TIME will continue to report at decent intervals baby-eating and other newsworthy aspects of the ghastly, unparalleled famine which continues to ravage certain Chinese provinces (see map), a famine so titanic that the Red Cross, despairing, has ceased to give aid. At least 8,000.000 people have already died. Sole agency of succor is the American Board of Famine Relief, 205 East 42nd St., Manhattan.

The famine area is remote from "show places" of interest to travelers, who will see no babies eaten; but in the streets of Native Shanghai (not International Shanghai) there were picked up last year, according to the Shanghai Benevolent Society's official report, the corpses of 28,620 yellow babes.—ED. Again, Norfolk

Sirs:

Whether the article on Bernard Norfolk [England's Premier Duke who recently came of age] is true or untrue, I think it is horrid to publish such a thing. In this case, it is completely untrue. The Duke of Norfolk failed to get into Oxford because of his varied and incomplete education (although not by nurse and private tutors as TIME says). He is one of the most intelligent boys I know and I know no boy so well equipped to carry out the tremendous responsibilities with which he has been left.

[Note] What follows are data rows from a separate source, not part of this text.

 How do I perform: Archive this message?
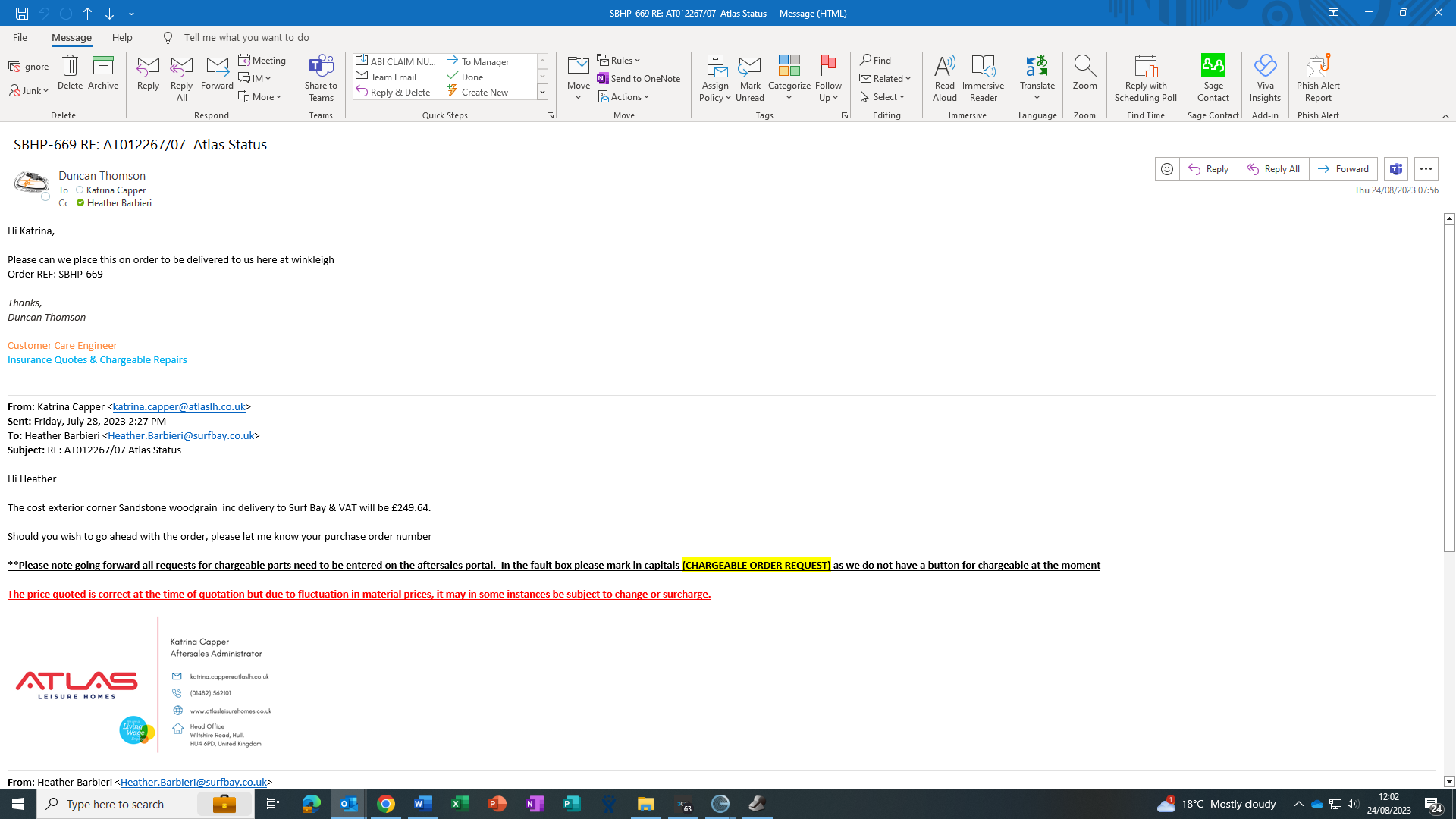103,73

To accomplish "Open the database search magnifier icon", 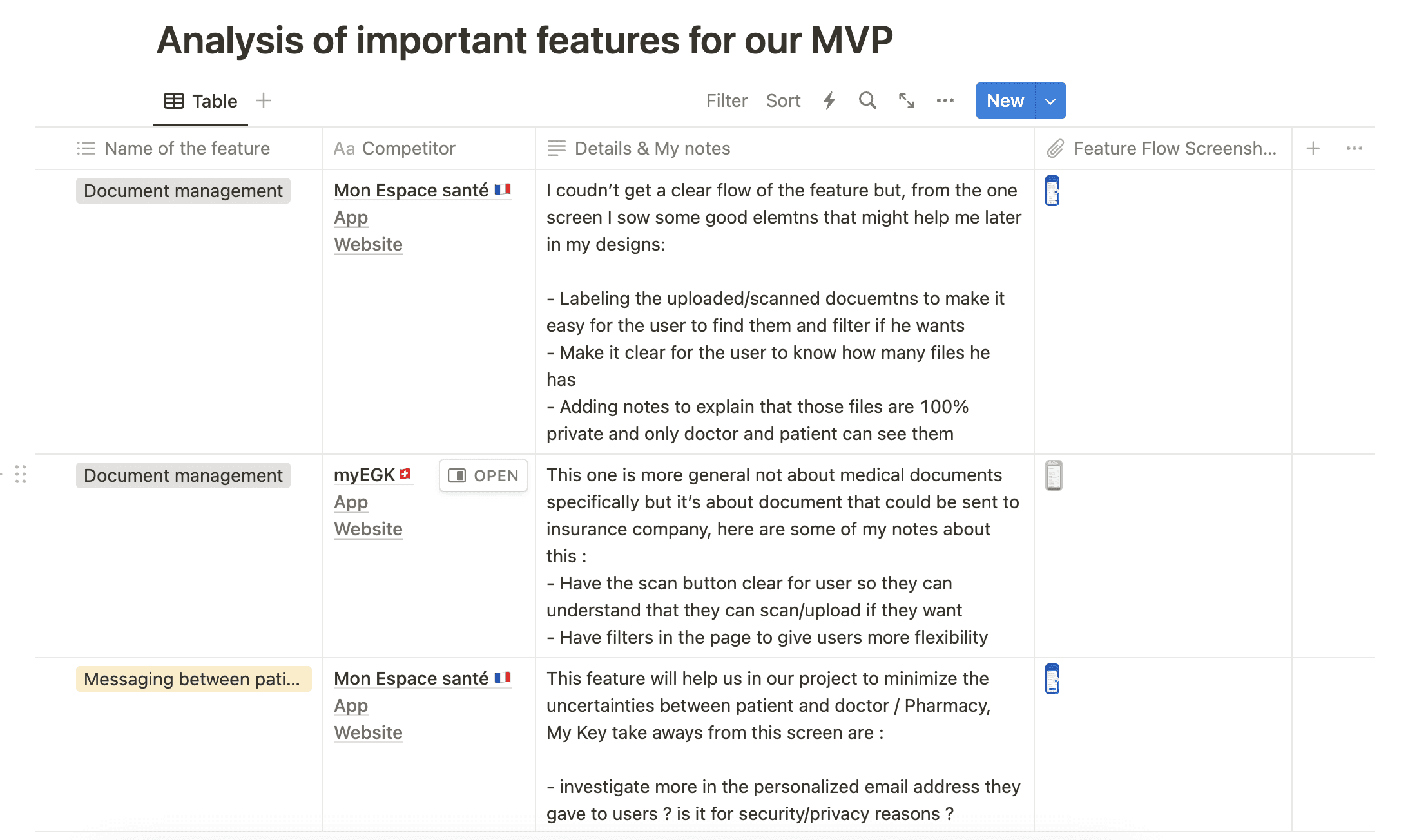I will coord(867,100).
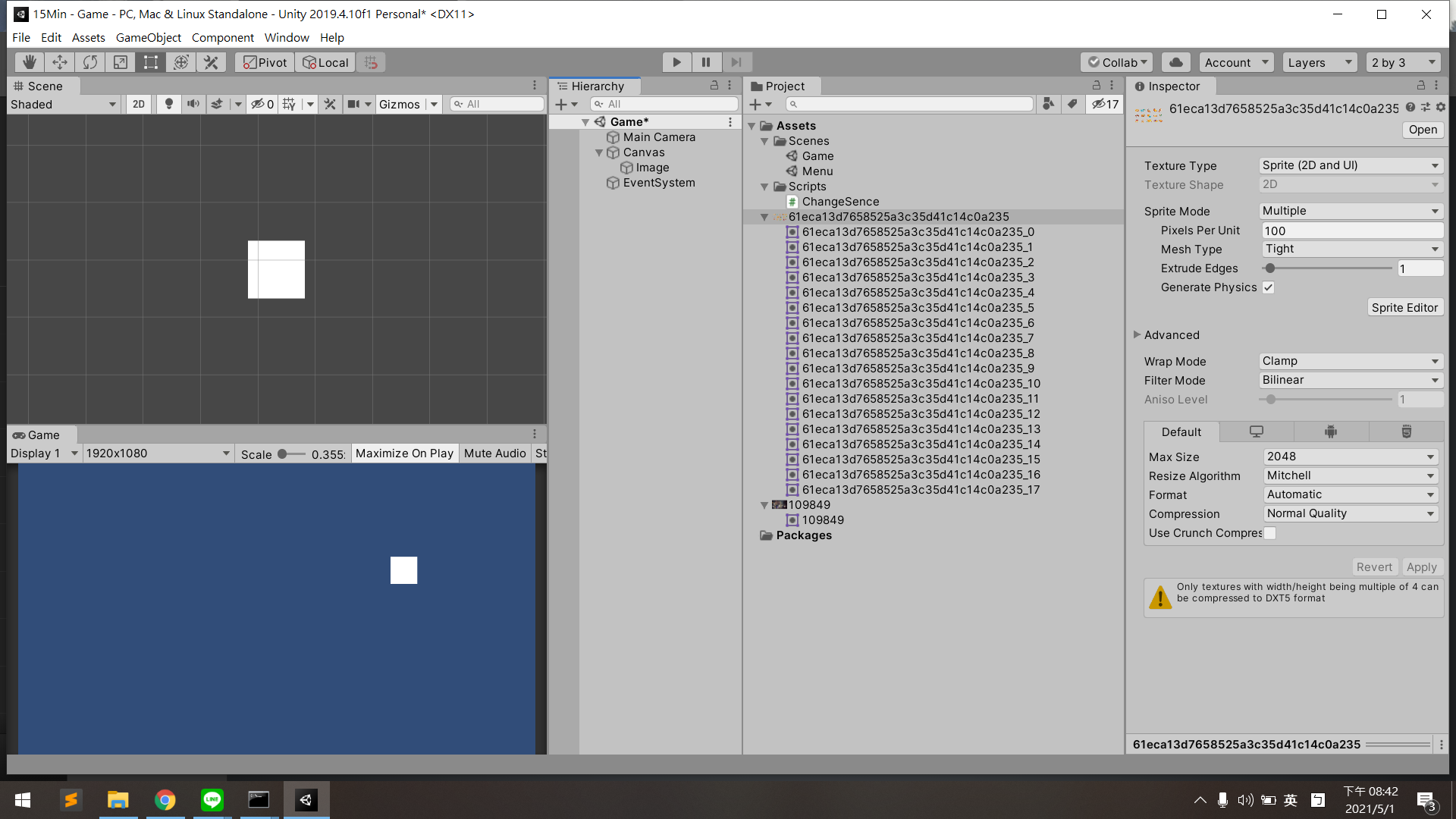The image size is (1456, 819).
Task: Toggle 2D view mode in Scene
Action: (139, 104)

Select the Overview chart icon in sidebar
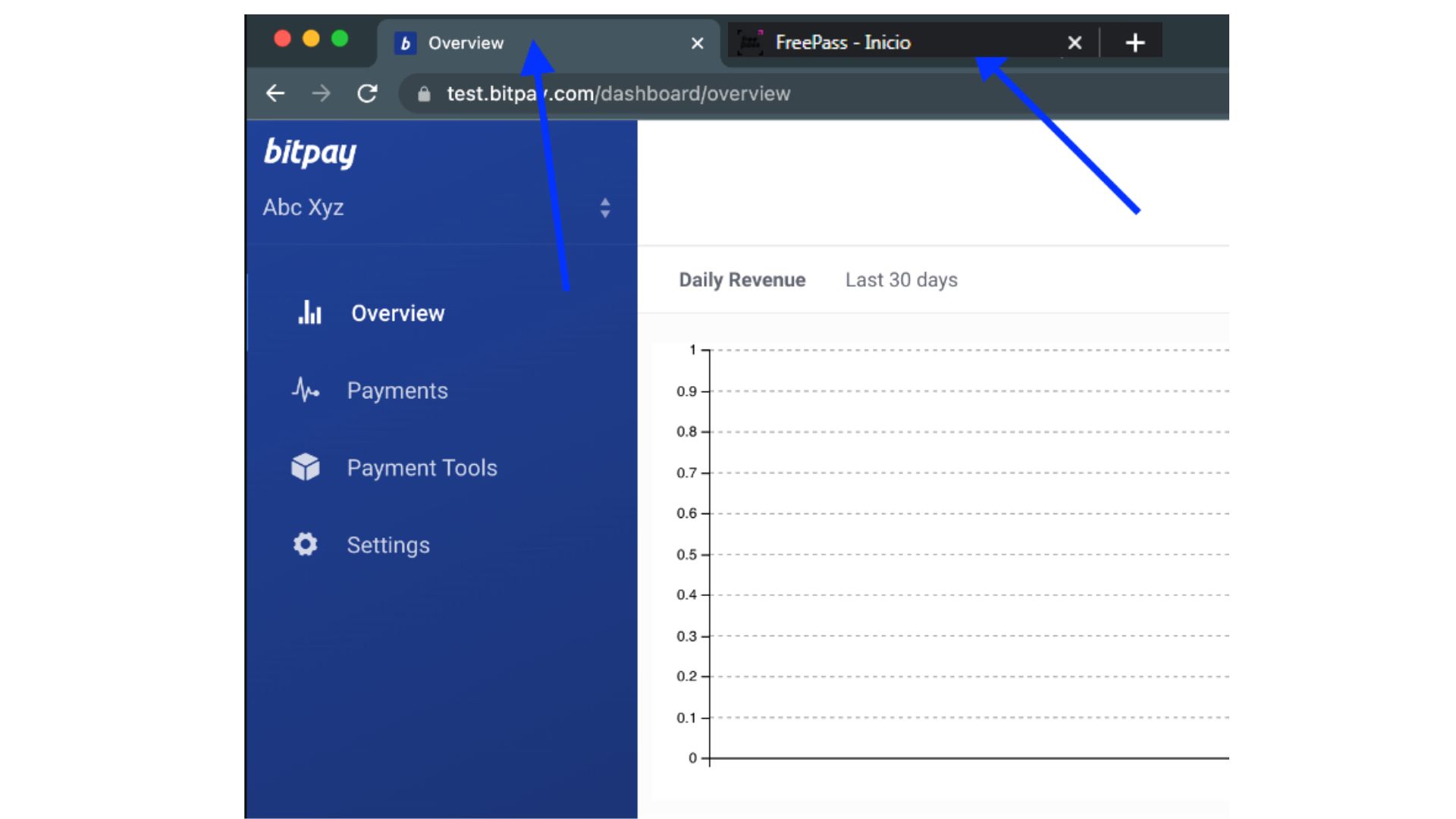pyautogui.click(x=309, y=312)
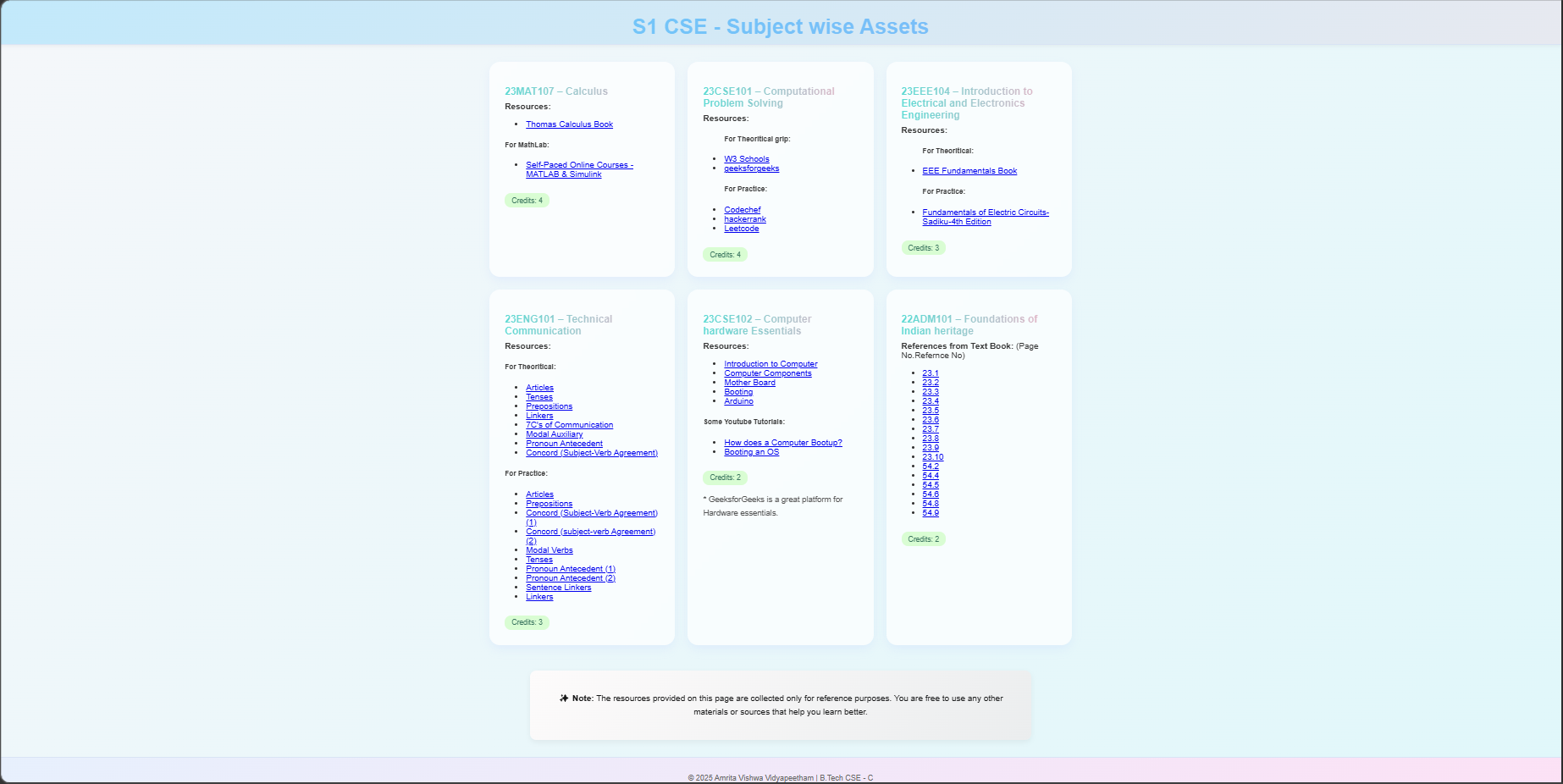Watch How does a Computer Bootup video
Image resolution: width=1563 pixels, height=784 pixels.
(x=782, y=442)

It seems to me a great pity for a paper to write so scathingly of people.

CAROLYN C. MAXWELL

London, England

Spa

Sirs:

. . . There were 235,000 people who died of cardiac troubles last year in the U. S., and there must have been many times that number who suffered from these troubles who, I believe, could either be cured or relieved by such institutions as that we are endeavoring to build at Saratoga (TIME, March 3). I have been informed that more people die of cardiac diseases yearly than from cancer, pneumonia and tuberculosis combined. I do not say that Saratoga, when completed as a spa and health resort, could by itself cure or relieve any large proportion of these sufferers, but it could be of service to thousands. I do not like to see a stone put in the path of those who are endeavoring to accomplish what I think will be a great boon to the chronically ill, and at a cost that is not comparable with what is going to be spent upon new prisons for our criminals.

BERNARD M. BARUCH

New York City

Wrong Munroe

Sirs:

As the wife of "Author Kirk Munroe," I wish to call your attention to a gross error in your issue of March 3.

Your story under Aeronautics, captioned "Stop Thief," is worse than misleading, it is little short of cruel.

Kirk Munroe has been for several years seriously ill, and in a sanitarium in Florida. Some of his friends know this, but many others do not. These friends are scattered throughout the north, especially in New York City and New England (outside of Florida).

The boat in question was owned by a man whose name happens to be Munroe, but there is not the slightest relationship or connection with Kirk Munroe.